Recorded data

•••

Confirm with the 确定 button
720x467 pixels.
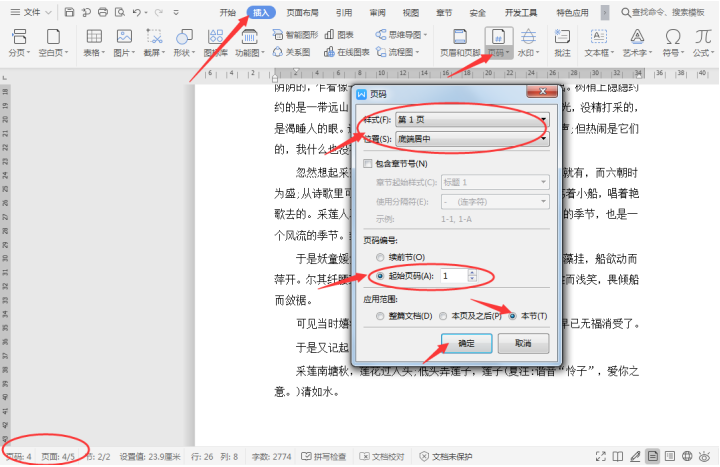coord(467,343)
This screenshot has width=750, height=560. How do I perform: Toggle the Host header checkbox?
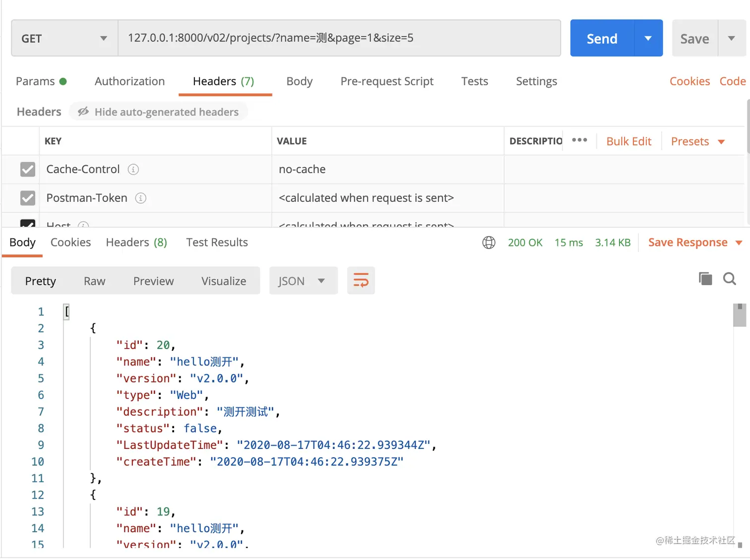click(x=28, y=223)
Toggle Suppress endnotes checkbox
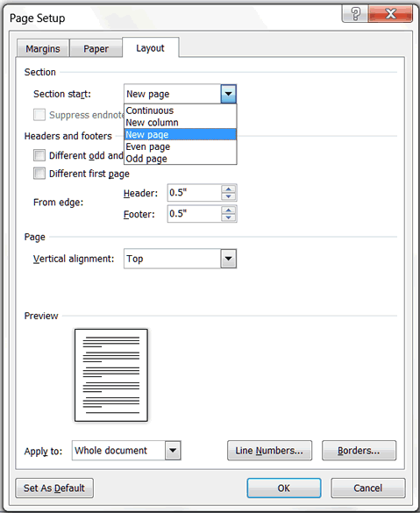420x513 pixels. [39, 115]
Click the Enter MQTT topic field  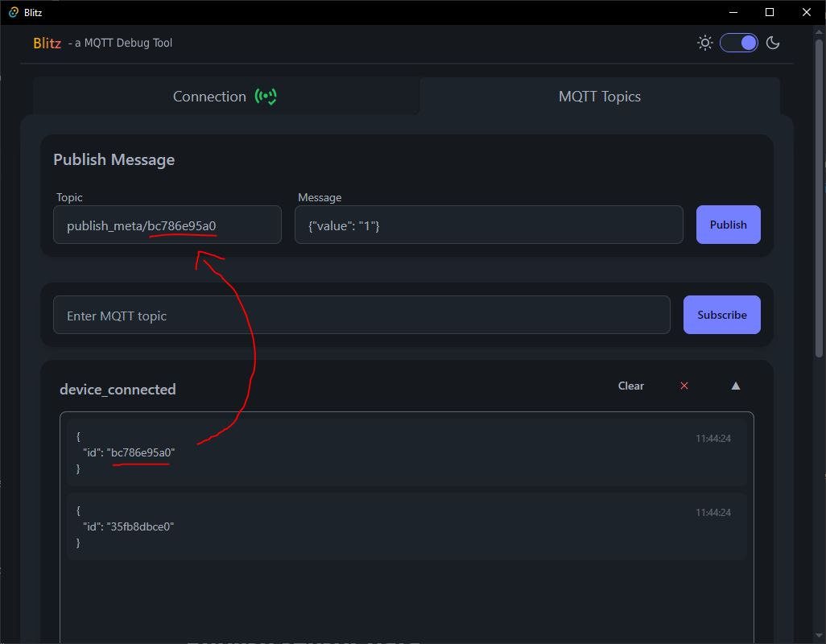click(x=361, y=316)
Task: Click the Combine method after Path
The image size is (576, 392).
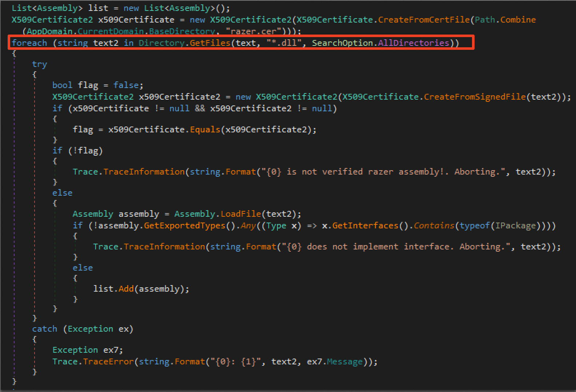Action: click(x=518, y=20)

•••

> _About this exercise_:
Pictures stay out. Copy exactly, and only, the lines from the one containing "Task: Click the Combine method after Path" through the end of the data.

> _Output below_:
Task: Click the Combine method after Path
The image size is (576, 392).
Action: click(x=518, y=20)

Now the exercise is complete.